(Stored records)
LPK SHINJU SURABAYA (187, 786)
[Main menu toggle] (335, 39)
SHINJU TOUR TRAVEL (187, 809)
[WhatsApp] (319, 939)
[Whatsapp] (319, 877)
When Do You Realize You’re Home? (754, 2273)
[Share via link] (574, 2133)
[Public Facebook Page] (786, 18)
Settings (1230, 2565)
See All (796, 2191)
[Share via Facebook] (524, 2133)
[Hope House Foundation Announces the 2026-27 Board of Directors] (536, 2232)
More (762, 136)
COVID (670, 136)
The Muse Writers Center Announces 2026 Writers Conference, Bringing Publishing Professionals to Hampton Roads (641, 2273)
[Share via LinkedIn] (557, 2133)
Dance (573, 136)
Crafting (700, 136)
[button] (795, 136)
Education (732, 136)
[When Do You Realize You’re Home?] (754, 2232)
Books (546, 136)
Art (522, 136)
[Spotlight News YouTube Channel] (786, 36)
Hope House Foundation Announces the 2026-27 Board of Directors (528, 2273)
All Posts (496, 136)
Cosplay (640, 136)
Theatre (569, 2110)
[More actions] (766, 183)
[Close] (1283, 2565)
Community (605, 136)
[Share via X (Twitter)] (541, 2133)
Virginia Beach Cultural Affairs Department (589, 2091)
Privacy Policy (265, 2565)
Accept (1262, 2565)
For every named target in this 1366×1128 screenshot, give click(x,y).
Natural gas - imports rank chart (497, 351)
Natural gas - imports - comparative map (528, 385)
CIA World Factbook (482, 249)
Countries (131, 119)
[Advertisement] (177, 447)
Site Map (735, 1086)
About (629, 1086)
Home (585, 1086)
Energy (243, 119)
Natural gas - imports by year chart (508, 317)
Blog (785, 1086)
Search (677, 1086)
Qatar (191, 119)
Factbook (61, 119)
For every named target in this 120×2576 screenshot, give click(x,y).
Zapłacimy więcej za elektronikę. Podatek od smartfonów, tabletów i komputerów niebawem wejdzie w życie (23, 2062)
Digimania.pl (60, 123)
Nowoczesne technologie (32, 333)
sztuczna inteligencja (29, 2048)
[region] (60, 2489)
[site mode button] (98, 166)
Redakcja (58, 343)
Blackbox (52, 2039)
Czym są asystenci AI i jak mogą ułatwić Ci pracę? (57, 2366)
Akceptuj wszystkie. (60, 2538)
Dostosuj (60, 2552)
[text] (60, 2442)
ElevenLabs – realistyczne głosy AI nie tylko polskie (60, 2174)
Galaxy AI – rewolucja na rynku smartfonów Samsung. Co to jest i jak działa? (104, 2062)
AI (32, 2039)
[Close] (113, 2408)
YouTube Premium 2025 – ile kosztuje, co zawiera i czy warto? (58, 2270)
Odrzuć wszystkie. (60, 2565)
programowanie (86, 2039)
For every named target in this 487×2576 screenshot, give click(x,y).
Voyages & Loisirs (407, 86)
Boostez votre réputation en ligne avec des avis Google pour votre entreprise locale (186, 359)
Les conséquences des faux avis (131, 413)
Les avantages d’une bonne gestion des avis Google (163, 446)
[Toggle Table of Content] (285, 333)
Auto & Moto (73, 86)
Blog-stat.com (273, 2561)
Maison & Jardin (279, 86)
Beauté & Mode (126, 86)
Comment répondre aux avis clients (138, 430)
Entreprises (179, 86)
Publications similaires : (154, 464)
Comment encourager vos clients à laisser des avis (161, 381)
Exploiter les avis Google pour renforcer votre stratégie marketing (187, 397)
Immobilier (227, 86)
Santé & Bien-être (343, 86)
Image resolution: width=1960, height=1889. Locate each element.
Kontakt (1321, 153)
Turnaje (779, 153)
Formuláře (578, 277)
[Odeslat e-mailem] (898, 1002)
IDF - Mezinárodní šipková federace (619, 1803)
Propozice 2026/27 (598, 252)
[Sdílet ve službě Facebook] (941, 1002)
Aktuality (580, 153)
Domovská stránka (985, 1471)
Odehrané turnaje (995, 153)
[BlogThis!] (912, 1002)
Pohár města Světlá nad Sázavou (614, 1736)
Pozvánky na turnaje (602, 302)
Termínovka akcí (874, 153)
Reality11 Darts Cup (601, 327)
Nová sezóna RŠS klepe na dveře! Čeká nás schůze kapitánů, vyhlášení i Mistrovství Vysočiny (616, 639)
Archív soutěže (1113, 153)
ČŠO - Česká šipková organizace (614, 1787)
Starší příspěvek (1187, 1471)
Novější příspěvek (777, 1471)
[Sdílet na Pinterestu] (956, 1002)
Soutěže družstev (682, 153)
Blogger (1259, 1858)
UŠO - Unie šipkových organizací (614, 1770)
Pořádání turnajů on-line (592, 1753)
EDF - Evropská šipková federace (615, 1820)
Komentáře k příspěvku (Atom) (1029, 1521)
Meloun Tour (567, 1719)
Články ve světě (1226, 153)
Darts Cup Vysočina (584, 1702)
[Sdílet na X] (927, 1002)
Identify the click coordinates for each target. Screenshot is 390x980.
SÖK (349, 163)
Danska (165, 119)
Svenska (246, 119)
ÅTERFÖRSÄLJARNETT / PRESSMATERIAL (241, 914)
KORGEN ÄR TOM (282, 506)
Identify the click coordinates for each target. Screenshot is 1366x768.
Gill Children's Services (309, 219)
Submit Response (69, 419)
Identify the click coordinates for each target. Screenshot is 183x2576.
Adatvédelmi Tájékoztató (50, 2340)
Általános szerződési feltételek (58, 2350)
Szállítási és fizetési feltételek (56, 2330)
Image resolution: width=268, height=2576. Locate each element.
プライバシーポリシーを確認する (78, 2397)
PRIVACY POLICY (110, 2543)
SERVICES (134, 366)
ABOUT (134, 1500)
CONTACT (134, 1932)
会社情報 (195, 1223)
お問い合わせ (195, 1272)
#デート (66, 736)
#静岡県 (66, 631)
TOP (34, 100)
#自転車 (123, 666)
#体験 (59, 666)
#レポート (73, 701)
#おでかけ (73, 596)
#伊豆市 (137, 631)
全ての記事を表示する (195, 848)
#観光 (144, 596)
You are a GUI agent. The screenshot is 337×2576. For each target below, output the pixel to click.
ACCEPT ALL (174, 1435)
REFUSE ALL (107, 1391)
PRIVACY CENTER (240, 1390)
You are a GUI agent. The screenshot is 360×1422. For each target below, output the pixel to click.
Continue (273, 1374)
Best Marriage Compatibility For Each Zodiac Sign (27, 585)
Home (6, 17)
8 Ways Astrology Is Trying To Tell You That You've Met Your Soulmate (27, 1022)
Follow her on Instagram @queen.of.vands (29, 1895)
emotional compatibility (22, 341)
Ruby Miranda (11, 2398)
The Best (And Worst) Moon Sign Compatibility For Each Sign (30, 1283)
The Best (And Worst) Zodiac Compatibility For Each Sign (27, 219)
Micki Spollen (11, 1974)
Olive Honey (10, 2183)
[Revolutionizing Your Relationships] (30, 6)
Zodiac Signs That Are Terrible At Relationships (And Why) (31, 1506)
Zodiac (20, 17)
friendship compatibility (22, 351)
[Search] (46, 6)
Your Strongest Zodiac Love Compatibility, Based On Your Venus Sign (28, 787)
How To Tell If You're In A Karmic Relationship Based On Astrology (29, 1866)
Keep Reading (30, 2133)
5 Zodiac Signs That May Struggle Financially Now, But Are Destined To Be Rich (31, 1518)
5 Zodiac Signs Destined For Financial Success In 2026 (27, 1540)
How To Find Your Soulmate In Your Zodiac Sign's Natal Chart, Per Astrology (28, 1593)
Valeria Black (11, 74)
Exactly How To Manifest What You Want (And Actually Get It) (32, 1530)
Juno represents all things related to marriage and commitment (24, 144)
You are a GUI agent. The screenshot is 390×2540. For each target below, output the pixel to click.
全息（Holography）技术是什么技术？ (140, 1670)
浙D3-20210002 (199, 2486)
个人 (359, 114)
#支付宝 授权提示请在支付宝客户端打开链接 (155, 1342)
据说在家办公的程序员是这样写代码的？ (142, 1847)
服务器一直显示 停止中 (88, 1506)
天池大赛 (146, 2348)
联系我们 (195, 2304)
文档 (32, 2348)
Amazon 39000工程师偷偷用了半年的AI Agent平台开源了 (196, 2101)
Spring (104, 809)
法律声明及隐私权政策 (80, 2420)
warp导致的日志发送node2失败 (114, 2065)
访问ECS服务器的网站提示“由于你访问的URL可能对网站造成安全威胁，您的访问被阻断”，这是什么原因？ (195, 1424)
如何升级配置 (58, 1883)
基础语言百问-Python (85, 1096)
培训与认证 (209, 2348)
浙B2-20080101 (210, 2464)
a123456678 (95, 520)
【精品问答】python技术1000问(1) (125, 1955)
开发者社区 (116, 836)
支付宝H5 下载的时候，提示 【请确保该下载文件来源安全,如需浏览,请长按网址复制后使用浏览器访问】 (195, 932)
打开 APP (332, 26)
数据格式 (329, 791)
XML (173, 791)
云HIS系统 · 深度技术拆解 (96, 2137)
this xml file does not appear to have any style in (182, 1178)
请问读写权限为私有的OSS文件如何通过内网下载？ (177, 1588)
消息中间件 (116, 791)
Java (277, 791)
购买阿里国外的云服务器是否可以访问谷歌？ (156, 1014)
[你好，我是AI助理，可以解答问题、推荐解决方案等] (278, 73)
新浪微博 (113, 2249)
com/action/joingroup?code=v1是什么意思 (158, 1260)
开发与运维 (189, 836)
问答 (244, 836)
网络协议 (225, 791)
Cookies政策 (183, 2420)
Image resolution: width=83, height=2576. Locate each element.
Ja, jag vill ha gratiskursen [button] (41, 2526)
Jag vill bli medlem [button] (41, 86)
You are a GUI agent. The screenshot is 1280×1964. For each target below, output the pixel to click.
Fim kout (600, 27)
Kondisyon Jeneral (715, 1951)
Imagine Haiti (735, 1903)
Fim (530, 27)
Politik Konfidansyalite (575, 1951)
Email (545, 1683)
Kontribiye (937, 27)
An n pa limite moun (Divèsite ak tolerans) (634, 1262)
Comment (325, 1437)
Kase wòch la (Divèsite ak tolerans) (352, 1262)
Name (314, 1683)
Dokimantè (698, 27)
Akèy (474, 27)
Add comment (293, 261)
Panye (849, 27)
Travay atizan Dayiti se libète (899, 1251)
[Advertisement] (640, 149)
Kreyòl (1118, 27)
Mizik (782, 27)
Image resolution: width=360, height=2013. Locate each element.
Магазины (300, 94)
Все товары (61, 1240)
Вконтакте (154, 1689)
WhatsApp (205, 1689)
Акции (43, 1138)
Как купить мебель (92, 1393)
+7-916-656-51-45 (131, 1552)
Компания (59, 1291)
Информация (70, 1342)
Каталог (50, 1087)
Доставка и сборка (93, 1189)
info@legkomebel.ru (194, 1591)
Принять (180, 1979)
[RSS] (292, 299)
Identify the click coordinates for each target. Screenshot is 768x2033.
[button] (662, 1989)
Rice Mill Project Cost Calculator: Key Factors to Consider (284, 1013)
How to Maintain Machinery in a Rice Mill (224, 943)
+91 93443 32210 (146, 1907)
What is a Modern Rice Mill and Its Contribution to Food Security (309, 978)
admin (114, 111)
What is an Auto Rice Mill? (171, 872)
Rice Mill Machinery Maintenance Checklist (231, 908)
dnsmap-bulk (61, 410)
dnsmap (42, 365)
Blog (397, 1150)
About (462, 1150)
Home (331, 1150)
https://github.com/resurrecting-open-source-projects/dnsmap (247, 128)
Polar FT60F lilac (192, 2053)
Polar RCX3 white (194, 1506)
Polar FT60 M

**Assignment**:
Begin at the line above that has "Home (585, 1086)" and stop after the line that has "Czym są asystenci", copying each line exactly and adding nothing else.

**Solution for this problem**:
Home (585, 1086)
Energy (243, 119)
Natural gas - imports by year chart (508, 317)
Blog (785, 1086)
Search (677, 1086)
Qatar (191, 119)
Factbook (61, 119)
For every named target in this 120×2576 screenshot, give click(x,y).
Zapłacimy więcej za elektronikę. Podatek od smartfonów, tabletów i komputerów niebawem wejdzie w życie (23, 2062)
Digimania.pl (60, 123)
Nowoczesne technologie (32, 333)
sztuczna inteligencja (29, 2048)
[region] (60, 2489)
[site mode button] (98, 166)
Redakcja (58, 343)
Blackbox (52, 2039)
Czym są asystenci AI i jak mogą ułatwić Ci pracę? (57, 2366)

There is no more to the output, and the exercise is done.